__Page excerpt__.
Loading: Built-in loaders

Six loaders ship under railtracks.retrieval.loaders. Pick one based on your source format, and reach for a custom loader when none of these fit.

Summary

Loader	Source	One Document per	Extras
`TextLoader`	`.txt` / `.md` files (or directories)	File	None
`CSVLoader`	`.csv` files (or directories)	Row	None
`JSONLoader`	`.json` files (or directories)	Top-level object	None
`PyPDFLoader`	PDFs with a text layer	Page (default) or whole file	`railtracks[pdf]`
`PyPDFOCRLoader`	PDFs that include scanned images	Page (default) or whole file	`railtracks[ocr]` + Tesseract binary
`HuggingFaceDatasetLoader`	Any dataset on the HF Hub	Row	`railtracks[huggingface]`

Every loader exposes the same triple: load() (sync, materializes everything), aload() (async, materializes everything), astream() (async generator). For corpora larger than memory, always reach for astream().

`TextLoader`

Reads .txt and .md files. Markdown files auto-get type="markdown", which lets downstream chunkers (MarkdownHeaderChunker) pick heading-aware splitting.

__Written instruction__.
Rewrite the passage of the built-in loaders page that begins at "Reads .txt and" and stops after "pick heading-aware splitting.", switching "heading-aware splitting" to "section-aware splitting".

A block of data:

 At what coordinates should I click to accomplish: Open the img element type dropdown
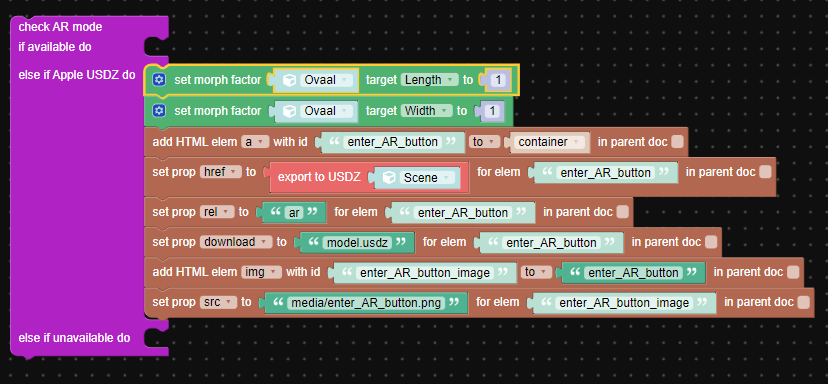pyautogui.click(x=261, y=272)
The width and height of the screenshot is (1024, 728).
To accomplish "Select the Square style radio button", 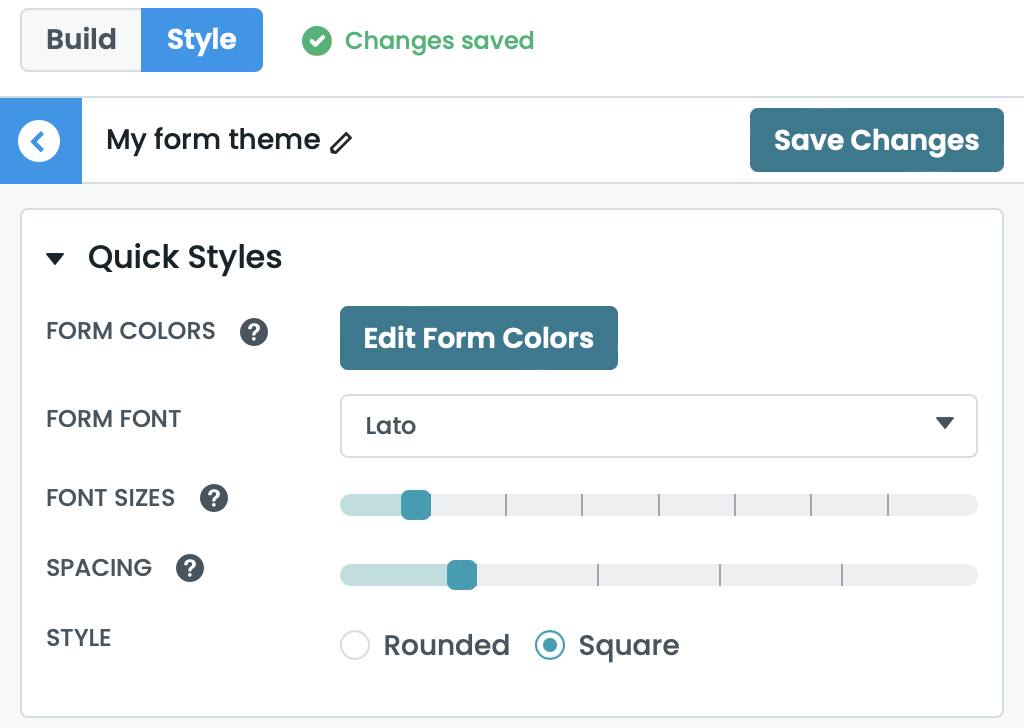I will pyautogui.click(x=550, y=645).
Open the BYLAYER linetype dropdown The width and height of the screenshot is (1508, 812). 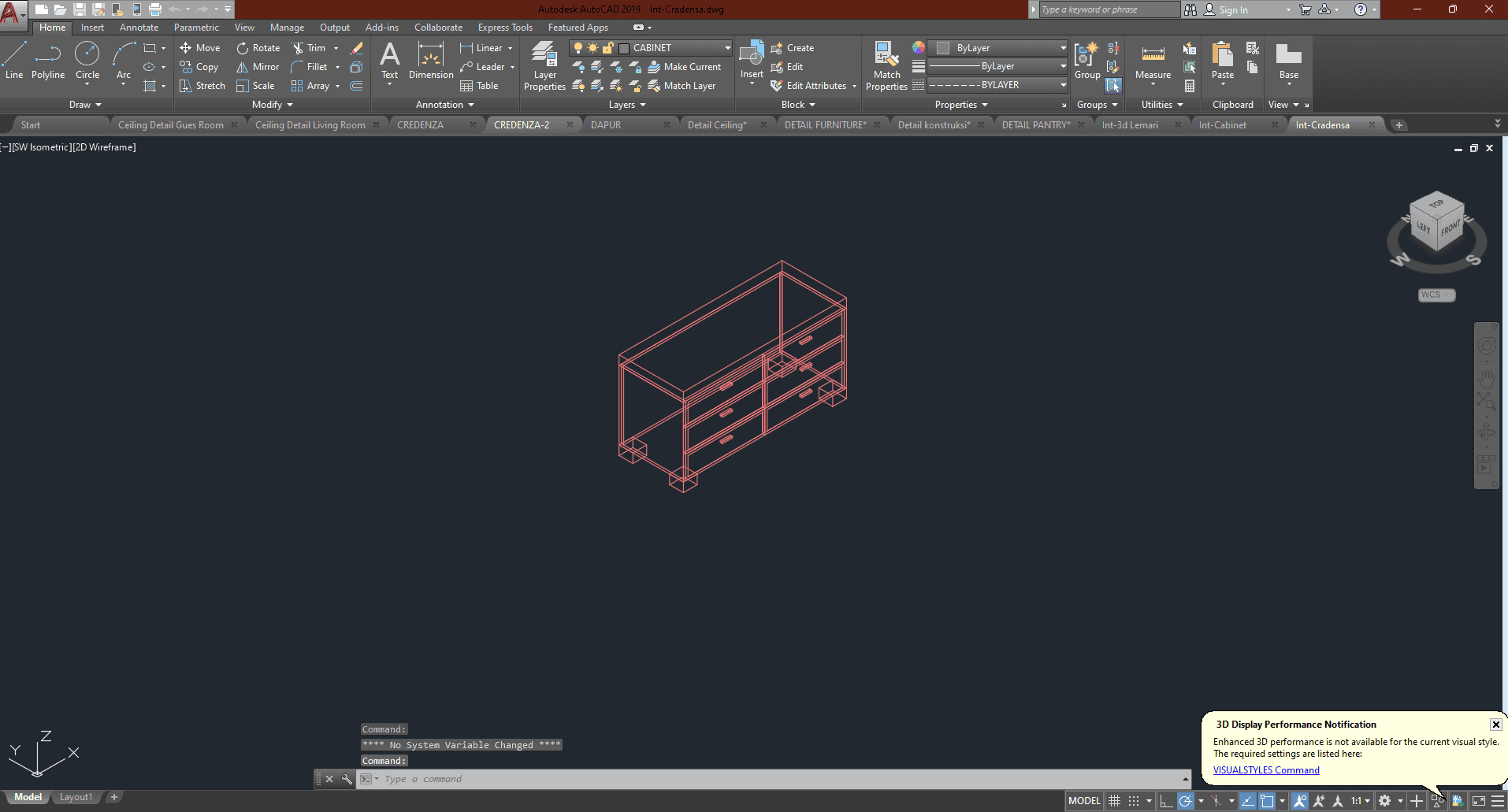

__Correct output__.
Reads .txt and .md files. Markdown files auto-get type="markdown", which lets downstream chunkers (MarkdownHeaderChunker) pick section-aware splitting.